**WHAT THIS TASK INVOLVES**.
Your task is to repeat exactly the lines below between the line holding "Task: Open Google hamburger side menu" and the line holding "364x268 pixels.", inclusive, and only those.

Saved entries
<<<<
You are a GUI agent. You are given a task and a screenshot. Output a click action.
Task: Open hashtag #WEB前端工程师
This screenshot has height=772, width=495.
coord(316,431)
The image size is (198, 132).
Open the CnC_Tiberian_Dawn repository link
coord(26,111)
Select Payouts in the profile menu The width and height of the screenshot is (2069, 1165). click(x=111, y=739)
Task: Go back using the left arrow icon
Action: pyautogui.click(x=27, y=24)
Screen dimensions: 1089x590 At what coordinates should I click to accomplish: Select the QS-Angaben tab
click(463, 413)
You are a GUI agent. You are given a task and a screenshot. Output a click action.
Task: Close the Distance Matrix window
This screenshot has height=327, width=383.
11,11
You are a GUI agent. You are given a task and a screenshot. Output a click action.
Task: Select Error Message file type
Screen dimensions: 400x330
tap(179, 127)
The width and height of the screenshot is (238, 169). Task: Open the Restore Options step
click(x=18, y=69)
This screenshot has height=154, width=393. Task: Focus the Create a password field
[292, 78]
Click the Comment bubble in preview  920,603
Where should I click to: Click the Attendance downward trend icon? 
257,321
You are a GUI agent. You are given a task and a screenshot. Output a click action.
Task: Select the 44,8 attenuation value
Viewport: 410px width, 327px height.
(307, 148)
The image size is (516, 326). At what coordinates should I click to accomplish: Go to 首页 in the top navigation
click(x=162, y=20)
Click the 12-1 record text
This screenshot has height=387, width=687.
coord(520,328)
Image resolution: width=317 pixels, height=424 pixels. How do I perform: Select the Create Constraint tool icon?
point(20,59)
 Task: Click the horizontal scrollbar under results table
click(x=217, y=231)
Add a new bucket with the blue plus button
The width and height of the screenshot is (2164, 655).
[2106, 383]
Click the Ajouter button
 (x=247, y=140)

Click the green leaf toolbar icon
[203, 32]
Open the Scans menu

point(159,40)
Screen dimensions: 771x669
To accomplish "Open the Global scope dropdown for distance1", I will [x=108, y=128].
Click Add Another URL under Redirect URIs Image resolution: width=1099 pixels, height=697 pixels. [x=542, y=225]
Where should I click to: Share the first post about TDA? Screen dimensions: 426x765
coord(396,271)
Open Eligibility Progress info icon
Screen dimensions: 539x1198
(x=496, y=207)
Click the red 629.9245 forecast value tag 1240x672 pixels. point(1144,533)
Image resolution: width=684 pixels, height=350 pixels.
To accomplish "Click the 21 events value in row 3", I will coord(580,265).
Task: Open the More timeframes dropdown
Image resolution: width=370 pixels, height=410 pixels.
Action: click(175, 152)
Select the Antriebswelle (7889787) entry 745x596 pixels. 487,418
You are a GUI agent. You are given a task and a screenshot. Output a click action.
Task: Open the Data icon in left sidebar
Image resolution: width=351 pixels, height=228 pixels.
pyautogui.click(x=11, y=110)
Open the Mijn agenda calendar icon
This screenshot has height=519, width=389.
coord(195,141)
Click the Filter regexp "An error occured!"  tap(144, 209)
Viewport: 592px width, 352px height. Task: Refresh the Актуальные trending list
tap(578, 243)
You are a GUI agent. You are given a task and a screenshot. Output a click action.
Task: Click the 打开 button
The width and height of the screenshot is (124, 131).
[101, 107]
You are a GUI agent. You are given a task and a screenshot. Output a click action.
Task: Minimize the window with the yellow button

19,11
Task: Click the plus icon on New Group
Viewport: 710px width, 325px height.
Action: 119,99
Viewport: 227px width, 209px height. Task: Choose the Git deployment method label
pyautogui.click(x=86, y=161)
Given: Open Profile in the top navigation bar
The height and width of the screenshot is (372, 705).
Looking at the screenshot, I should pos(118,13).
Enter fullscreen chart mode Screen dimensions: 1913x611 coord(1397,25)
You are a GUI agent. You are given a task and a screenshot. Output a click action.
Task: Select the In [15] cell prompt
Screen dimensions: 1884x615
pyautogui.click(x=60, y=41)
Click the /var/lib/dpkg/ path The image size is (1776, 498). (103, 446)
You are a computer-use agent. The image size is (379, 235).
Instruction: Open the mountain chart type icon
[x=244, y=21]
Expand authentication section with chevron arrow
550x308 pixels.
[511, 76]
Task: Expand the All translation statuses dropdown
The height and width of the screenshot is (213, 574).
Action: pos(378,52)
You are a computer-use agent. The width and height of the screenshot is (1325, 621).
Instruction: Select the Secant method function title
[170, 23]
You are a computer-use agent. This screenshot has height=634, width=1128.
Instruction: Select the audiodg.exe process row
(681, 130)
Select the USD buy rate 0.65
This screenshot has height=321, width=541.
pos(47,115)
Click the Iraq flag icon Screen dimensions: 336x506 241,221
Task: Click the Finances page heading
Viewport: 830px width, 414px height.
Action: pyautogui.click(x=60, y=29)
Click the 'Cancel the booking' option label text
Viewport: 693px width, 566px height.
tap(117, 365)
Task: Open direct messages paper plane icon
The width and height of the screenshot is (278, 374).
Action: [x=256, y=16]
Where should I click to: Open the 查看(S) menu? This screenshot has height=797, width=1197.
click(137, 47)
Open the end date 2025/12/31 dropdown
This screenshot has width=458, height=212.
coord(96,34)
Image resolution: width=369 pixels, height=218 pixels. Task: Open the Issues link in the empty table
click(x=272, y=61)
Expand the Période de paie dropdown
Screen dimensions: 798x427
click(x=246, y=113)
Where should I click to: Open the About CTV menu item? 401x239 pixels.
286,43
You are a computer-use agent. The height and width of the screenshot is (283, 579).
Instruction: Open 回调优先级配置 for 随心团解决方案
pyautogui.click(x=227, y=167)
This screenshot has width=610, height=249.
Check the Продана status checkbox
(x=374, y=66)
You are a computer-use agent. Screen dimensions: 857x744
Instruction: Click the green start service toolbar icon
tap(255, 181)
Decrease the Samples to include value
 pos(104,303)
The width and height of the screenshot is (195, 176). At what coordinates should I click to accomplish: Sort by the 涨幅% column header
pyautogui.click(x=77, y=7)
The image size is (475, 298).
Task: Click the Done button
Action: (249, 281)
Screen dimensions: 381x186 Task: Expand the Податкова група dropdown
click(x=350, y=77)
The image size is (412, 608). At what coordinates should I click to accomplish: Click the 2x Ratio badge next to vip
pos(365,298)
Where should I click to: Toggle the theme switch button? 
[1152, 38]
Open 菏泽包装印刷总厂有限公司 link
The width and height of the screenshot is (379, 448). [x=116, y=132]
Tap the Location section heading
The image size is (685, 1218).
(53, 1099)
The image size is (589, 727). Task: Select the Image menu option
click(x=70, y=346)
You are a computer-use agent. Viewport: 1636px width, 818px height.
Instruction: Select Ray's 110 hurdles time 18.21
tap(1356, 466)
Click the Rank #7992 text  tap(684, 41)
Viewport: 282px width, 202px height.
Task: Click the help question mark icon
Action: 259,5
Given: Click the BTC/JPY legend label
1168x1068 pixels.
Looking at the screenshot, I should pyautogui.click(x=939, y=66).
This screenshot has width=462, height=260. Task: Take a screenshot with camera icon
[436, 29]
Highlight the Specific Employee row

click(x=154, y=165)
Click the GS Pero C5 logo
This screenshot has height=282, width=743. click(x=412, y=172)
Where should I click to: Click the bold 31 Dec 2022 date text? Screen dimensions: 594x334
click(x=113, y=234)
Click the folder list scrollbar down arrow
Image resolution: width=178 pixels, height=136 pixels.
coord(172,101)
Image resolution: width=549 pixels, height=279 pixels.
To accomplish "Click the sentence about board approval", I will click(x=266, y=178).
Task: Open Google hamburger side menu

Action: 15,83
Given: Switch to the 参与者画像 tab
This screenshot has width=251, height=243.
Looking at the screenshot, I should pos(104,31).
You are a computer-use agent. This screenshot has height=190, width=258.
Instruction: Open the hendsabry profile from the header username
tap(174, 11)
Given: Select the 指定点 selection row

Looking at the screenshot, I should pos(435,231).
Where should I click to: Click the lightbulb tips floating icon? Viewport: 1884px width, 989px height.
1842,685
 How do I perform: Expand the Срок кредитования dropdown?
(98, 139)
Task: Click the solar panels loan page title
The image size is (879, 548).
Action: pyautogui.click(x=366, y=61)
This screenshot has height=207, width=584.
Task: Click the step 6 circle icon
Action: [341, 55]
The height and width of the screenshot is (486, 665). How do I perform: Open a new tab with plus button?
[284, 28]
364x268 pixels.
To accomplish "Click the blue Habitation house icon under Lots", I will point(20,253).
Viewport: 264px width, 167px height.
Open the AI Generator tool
>>>>
**RESPONSE**.
Task: Open Google hamburger side menu

Action: 15,83
Given: Switch to the 参与者画像 tab
This screenshot has width=251, height=243.
Looking at the screenshot, I should pos(104,31).
You are a computer-use agent. This screenshot has height=190, width=258.
Instruction: Open the hendsabry profile from the header username
tap(174, 11)
Given: Select the 指定点 selection row

Looking at the screenshot, I should pos(435,231).
Where should I click to: Click the lightbulb tips floating icon? Viewport: 1884px width, 989px height.
1842,685
 How do I perform: Expand the Срок кредитования dropdown?
(98, 139)
Task: Click the solar panels loan page title
The image size is (879, 548).
Action: pyautogui.click(x=366, y=61)
This screenshot has height=207, width=584.
Task: Click the step 6 circle icon
Action: [341, 55]
The height and width of the screenshot is (486, 665). How do I perform: Open a new tab with plus button?
[284, 28]
364x268 pixels.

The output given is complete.